If you’re pressed for time and need to jot something down, write it on the notepad. If you have a little bit of time, use the phone. And if you want to record more involved ideas, use your tablet or laptop.
5. Automate your publishing schedule
A blog post is useless if you don’t publish it. More importantly, you need a publishing schedule that can be almost entirely automated.
Too many bloggers screw up their schedule by not publishing on time. And they’re not publishing on time because they haven’t automated their schedule.
You need to be able to painlessly schedule your posts, and I’ll show you how to do that on a WordPress site.
First, you should ideally write several posts ahead of time. I like always having at least a week’s worth of articles at any time, so I’m always a week ahead.
For this article, let’s say you’ve written your five articles in Google Docs.
Second, we’ll get your content off Google Docs and into WordPress using a great (and free!) tool called Wordable.
Wordable allows you to export your Google Docs straight into WordPress with a single click. Yep, you read that right.
And the best part: It preserves your formatting. Anyone who’s pasted a Google Doc into WordPress can tell you how awful it looks at first. With Wordable, your formatting stays exactly the same.
Once you’ve got your content into Wordable, you need to schedule it. With WordPress’s native options, you can only schedule one post at a time, which isn’t ideal.
So we’re going to use the Drafts Scheduler plugin to schedule multiple posts at once.
Once you have the plugin installed, make sure all your posts have been moved over from Google Docs. They should be drafts in the Posts tab.

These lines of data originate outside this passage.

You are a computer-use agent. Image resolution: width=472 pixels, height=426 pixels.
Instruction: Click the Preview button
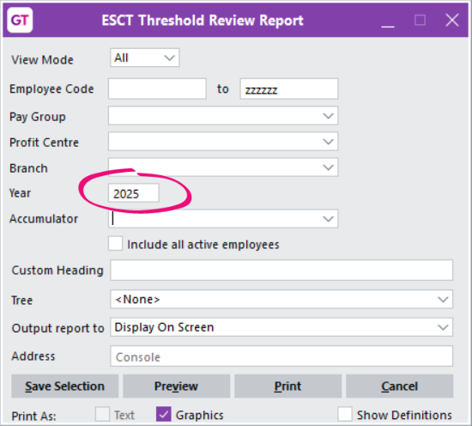(177, 386)
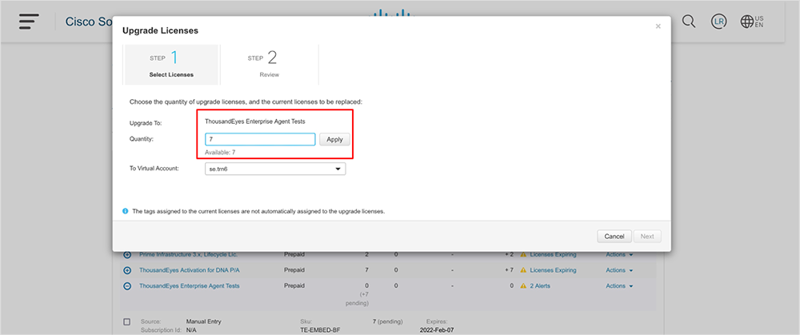The width and height of the screenshot is (800, 335).
Task: Open Actions dropdown for ThousandEyes Activation row
Action: (619, 270)
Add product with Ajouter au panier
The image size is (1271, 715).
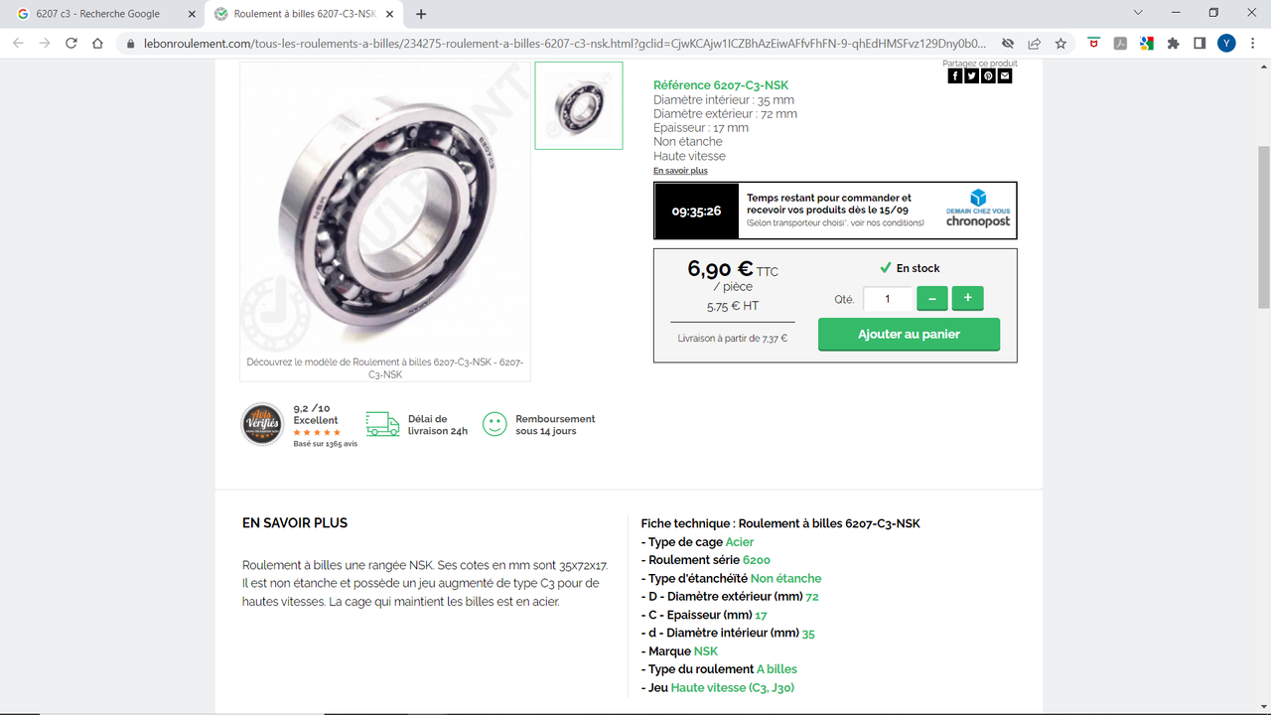(909, 335)
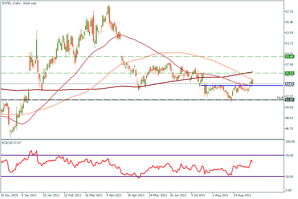The width and height of the screenshot is (298, 199).
Task: Click the 61.8 Fibonacci level label
Action: (x=280, y=98)
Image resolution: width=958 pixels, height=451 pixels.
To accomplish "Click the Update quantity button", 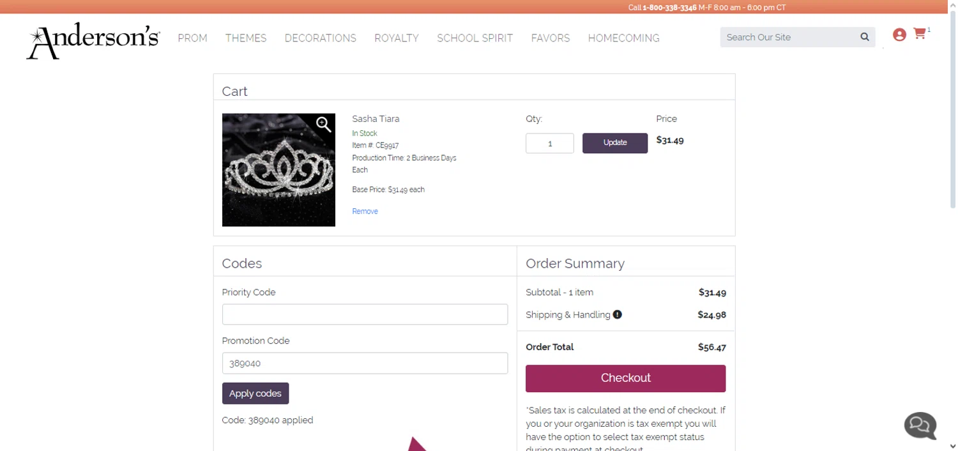I will coord(615,143).
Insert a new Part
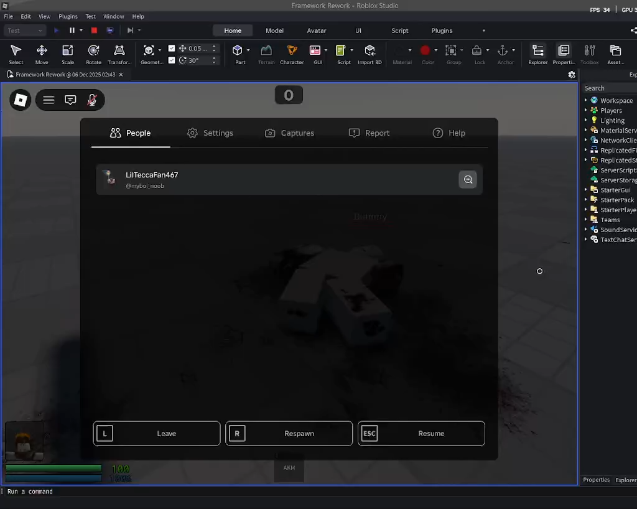Viewport: 637px width, 509px height. pos(239,55)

Next, go to Posts > Drafts Scheduler.
Make sure Post type to schedule is set to Posts.
Next, choose a start date for your posts. So if you wanted to schedule them for the week of the 12th, your start date could be that Monday, the 13th.
Under Posting order, you can choose to either publish the drafts randomly or sequentially. I like the sequential method because I can arrange drafts in a particular order.
Next, choose your post interval. This is a great feature because it’s so flexible. You can make the post interval a few hours, a day, or several days.
Finally, hit Schedule Drafts, and you’re done!
This entire process will save you so much time. The typical 500-word blog post takes about 1-2 hours to write and publish. With this process, you can shave off a nice 15-20 minutes.
(And if your posts are longer, you’ll save even more time.)
Blogging takes a lot of work when you do it right. But it takes even more work when you do it wrong.
That’s why so many people give up blogging, and it’s why blogging seems impossible. It seems like you have to devote hours a day to blogging and consistently come up with great ideas.
In reality, it’s about being prepared and building a process that will help you go on autopilot.
The best bloggers have action plans. They don’t sit down and wonder what to do. They’ve planned out every detail so they can get stuff done.
You can be wildly productive and maintain an awesome blog if you take the steps now to build a rock-solid foundation.
I’ve survived over a decade of blogging because I have all of these systems in place. Now, writing a blog post doesn’t take much effort because I’ve done it thousands of times.
Do these 5 things, and you’ll be surprised at how much easier blogging gets. It won’t be boring or intimidating. In fact, you’ll actually enjoy it.
What’s your blogging routine? How have you used your routine to keep you from quitting?